Stored items
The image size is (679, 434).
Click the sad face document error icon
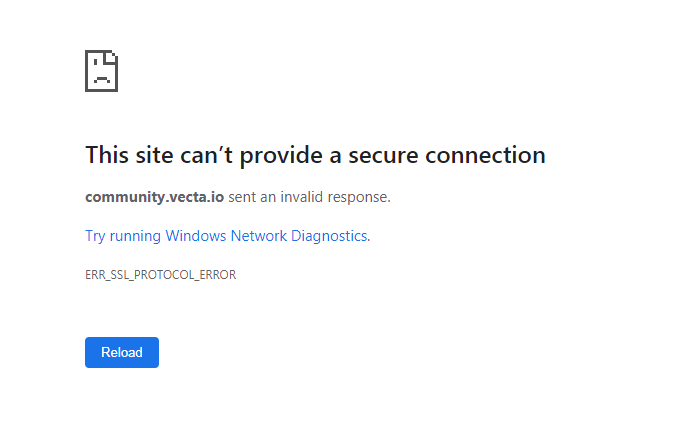(102, 71)
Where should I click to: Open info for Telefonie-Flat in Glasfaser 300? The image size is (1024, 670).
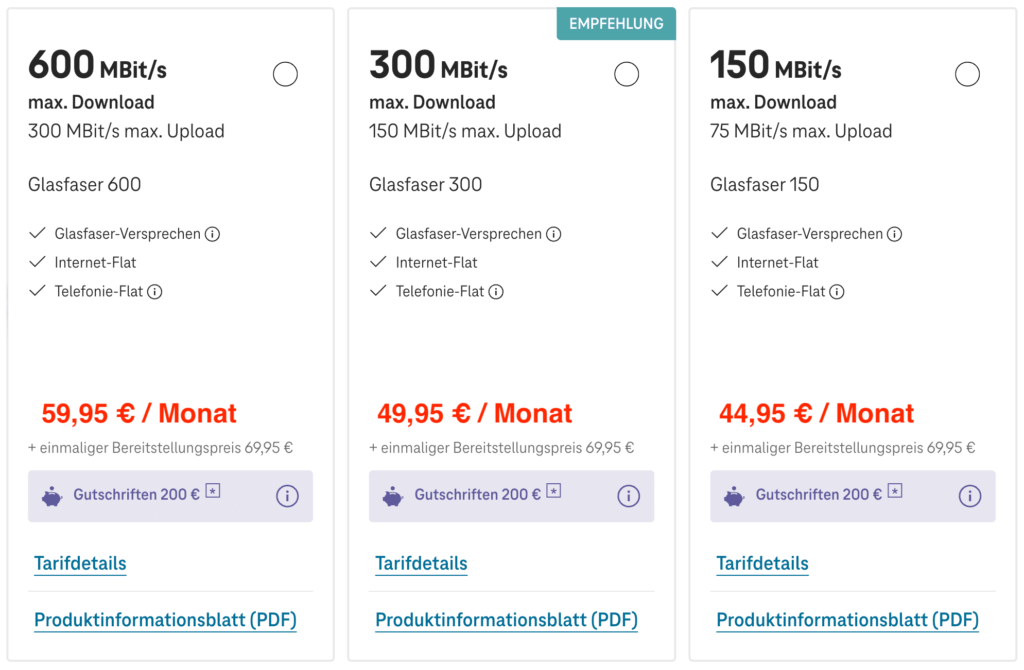496,292
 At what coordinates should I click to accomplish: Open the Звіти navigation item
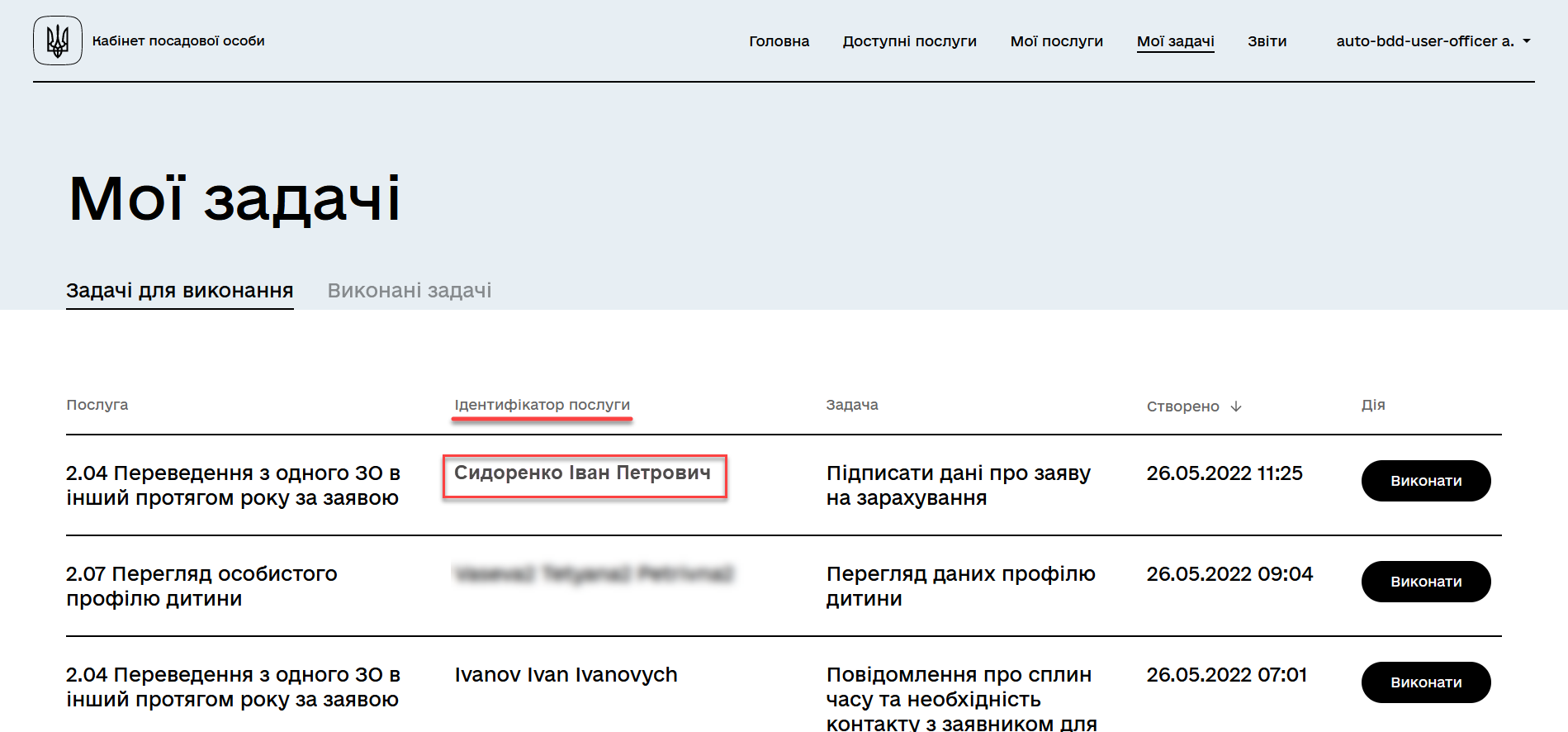pyautogui.click(x=1267, y=41)
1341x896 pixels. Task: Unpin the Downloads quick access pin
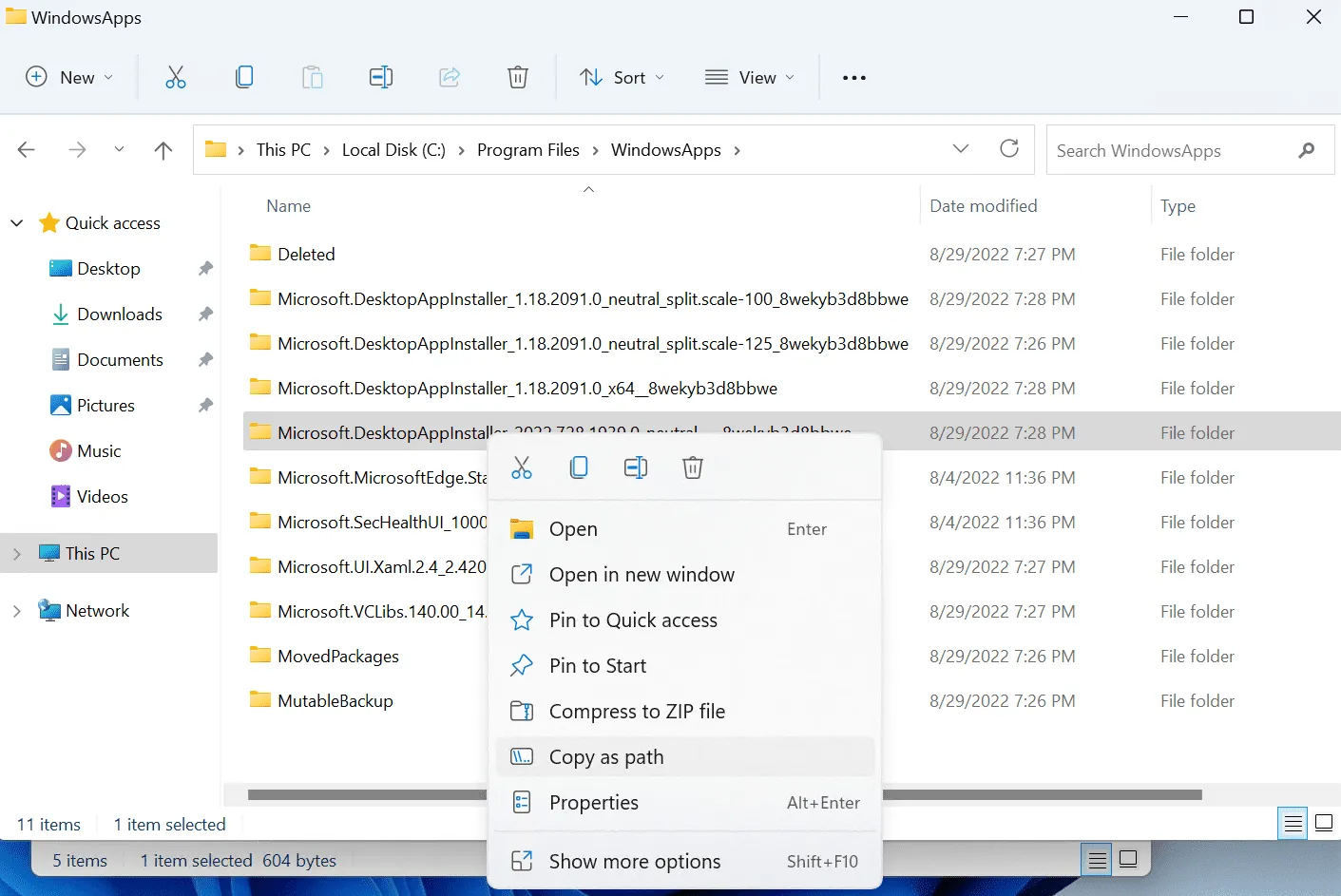pos(205,315)
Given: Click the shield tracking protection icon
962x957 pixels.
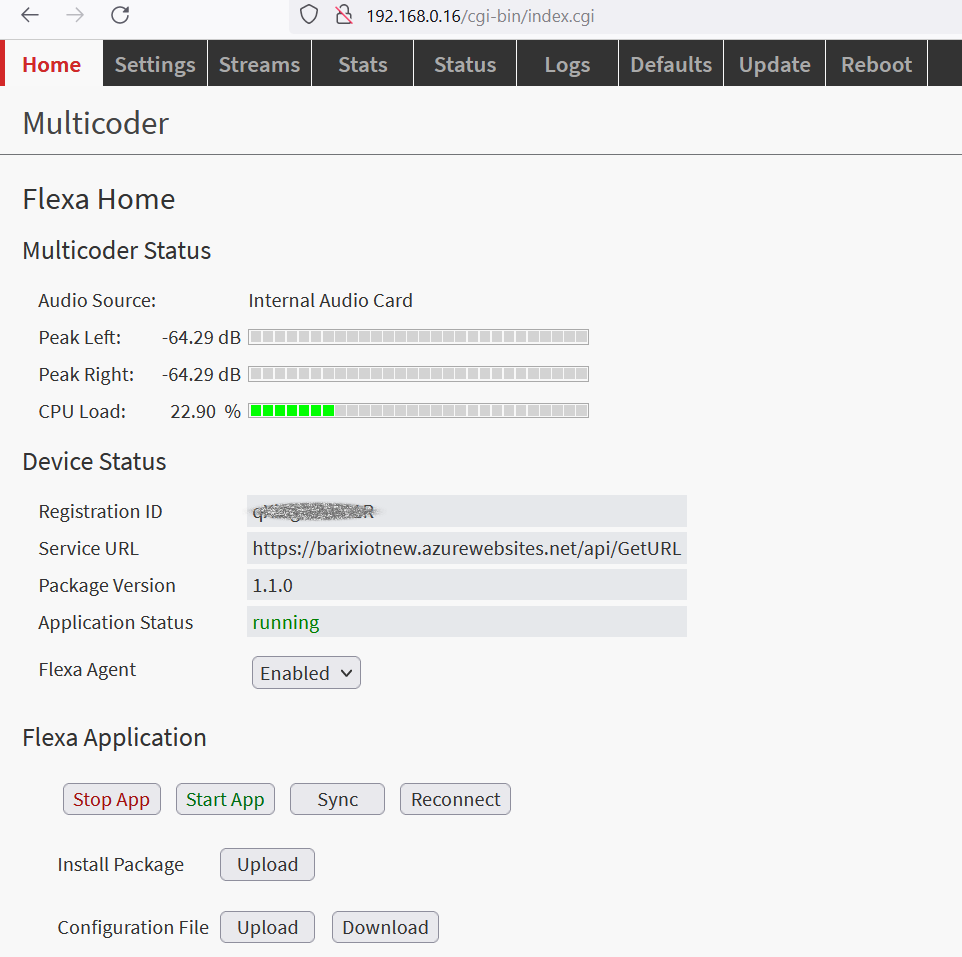Looking at the screenshot, I should click(309, 15).
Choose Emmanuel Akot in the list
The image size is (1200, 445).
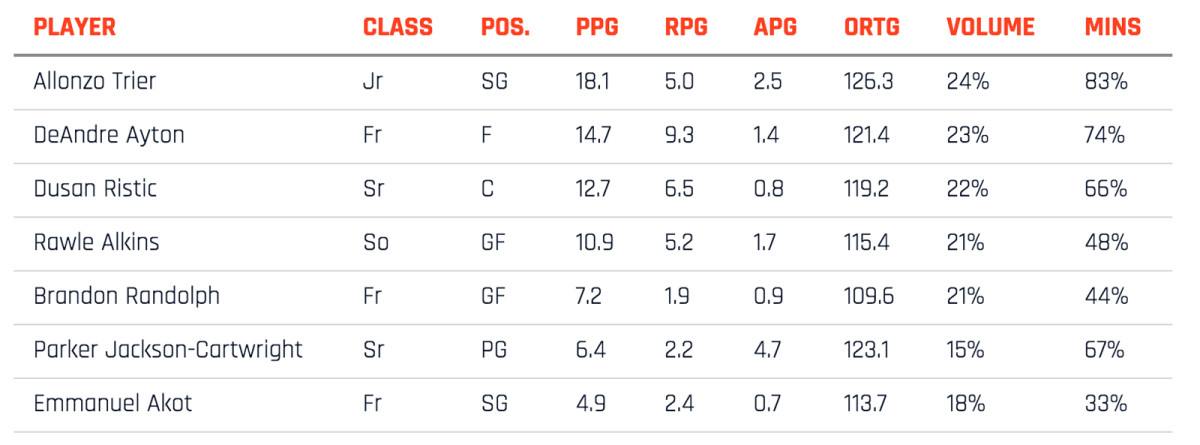113,404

**WORK REQUIRED**.
Go to the line that contains "Given: Click the" and copy exactly from there through the last line of the records above, both included. Omit pictures.

**SOLUTION**.
Given: Click the shield tracking protection icon
962x957 pixels.
Looking at the screenshot, I should click(309, 15).
Choose Emmanuel Akot in the list
The image size is (1200, 445).
113,404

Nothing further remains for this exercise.